• [What is being asked] Line by line, output everything from the one that contains "Tap the Android back navigation button" through the end of the material below, exactly as written and with no pictures.

==================================================

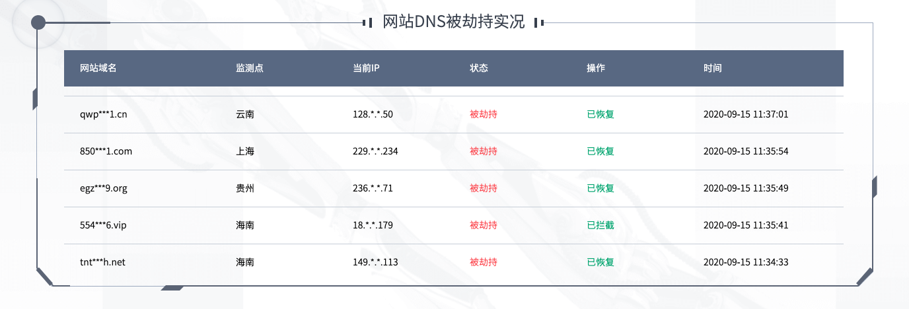Open the qwp***1.cn domain entry
Image resolution: width=909 pixels, height=309 pixels.
tap(103, 114)
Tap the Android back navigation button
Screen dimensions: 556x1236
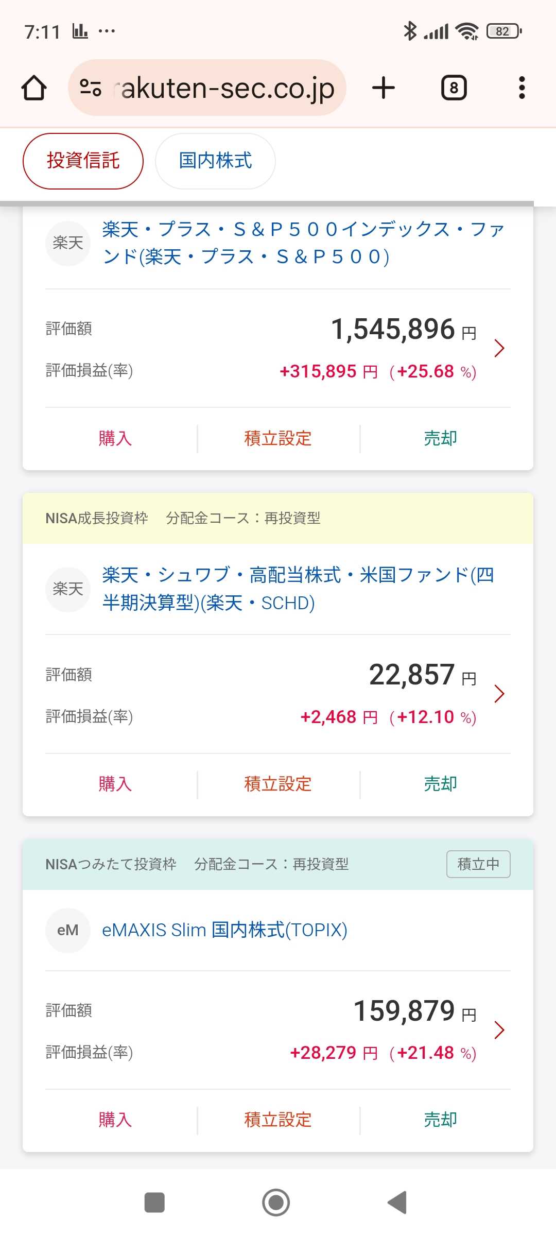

==================================================

• [Response for this exercise]
Tap the Android back navigation button
Screen dimensions: 556x1236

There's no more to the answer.